* Written task: List each line in the rows below that contains the string "previous". Case counts.

Word and element location rows
────────────────

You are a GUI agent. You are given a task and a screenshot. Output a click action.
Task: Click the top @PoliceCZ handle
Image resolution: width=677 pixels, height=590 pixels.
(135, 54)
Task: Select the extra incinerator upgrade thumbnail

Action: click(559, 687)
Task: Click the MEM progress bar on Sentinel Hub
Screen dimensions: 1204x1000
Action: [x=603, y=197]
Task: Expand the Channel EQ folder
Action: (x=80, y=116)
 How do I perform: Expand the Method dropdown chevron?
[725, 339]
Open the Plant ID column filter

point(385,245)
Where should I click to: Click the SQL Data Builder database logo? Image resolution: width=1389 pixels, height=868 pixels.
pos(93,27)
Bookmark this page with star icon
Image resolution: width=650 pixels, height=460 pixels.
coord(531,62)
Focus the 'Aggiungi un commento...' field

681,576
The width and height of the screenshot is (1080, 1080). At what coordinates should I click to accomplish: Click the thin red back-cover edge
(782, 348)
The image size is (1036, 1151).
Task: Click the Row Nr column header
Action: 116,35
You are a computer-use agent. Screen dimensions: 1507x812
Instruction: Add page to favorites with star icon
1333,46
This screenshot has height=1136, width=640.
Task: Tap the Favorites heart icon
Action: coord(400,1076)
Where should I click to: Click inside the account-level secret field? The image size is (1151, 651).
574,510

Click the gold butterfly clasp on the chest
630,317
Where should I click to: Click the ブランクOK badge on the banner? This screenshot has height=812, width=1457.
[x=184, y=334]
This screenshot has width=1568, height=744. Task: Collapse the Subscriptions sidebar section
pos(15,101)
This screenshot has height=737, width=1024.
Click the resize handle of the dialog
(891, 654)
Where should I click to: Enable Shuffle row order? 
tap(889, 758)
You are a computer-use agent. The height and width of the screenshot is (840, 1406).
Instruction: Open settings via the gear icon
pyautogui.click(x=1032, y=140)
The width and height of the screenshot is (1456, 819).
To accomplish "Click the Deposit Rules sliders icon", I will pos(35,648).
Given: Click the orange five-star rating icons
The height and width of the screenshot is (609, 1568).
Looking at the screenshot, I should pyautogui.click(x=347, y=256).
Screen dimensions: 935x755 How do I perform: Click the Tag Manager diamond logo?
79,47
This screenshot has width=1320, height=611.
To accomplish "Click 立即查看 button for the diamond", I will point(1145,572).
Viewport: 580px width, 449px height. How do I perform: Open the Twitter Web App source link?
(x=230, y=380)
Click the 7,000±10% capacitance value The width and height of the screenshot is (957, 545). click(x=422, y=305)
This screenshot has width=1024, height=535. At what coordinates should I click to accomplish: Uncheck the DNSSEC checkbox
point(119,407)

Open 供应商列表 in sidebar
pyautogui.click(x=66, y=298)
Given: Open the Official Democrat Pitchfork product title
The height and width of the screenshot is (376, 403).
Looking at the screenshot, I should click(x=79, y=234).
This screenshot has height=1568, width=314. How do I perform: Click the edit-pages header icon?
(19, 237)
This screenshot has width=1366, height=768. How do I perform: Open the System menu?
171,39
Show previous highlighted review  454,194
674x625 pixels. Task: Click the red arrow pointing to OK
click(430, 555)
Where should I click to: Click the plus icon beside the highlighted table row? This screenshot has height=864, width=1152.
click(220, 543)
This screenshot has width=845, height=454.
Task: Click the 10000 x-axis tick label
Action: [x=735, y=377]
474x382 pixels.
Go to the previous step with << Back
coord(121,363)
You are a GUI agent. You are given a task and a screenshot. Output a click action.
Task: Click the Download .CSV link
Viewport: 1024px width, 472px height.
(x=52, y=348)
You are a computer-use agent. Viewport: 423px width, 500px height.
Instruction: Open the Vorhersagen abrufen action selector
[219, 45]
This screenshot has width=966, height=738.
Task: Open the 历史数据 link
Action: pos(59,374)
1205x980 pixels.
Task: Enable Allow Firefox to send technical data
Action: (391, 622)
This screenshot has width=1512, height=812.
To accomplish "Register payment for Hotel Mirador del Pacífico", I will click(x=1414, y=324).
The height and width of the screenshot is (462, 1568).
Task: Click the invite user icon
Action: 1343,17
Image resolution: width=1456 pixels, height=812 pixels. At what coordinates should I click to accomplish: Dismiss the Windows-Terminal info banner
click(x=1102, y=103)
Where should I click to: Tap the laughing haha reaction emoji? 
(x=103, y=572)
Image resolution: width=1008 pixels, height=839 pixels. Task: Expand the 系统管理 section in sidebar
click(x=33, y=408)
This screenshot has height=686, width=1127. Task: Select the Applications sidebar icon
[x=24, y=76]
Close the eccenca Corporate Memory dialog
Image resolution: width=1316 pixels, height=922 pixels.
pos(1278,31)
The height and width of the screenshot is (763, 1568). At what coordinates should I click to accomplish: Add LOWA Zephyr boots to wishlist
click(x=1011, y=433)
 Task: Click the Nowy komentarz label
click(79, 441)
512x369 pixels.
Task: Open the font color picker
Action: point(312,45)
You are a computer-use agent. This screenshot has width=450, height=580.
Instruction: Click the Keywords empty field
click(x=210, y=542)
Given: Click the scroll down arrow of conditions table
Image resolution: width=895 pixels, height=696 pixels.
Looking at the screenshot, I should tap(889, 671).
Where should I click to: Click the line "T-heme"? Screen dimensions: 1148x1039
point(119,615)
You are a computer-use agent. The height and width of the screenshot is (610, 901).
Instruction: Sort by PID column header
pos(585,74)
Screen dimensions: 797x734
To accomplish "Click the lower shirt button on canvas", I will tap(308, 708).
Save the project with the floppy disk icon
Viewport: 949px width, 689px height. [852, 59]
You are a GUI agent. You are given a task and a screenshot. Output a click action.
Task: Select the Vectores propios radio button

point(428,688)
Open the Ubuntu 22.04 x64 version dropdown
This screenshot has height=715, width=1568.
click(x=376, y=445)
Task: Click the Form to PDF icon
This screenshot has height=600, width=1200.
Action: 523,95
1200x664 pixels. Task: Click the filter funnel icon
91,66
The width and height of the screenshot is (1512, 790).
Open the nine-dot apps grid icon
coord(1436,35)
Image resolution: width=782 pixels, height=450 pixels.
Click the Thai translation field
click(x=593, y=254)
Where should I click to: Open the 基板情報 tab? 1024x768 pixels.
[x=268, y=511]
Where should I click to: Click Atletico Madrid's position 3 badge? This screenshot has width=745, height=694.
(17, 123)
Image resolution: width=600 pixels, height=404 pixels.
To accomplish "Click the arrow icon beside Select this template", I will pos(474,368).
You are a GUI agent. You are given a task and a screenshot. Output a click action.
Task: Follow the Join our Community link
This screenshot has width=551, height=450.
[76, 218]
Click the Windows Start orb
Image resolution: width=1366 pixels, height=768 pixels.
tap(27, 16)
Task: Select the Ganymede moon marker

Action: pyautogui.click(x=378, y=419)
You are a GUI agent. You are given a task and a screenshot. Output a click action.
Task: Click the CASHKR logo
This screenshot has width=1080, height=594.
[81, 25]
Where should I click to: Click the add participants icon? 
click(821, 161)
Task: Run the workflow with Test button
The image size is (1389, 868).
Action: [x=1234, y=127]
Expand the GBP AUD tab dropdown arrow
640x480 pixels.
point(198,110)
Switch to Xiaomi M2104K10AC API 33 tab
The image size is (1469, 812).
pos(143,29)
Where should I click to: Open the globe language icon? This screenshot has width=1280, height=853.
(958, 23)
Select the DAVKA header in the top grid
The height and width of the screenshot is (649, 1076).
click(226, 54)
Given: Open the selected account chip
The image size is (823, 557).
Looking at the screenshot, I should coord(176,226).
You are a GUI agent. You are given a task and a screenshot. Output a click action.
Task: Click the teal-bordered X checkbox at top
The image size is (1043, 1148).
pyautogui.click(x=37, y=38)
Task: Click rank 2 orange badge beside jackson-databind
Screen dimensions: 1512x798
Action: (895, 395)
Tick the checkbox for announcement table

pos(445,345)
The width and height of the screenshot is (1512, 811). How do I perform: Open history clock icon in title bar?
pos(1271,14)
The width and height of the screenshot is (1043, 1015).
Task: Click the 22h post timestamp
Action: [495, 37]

────────────────

* Result:
Show previous highlighted review  454,194
Go to the previous step with << Back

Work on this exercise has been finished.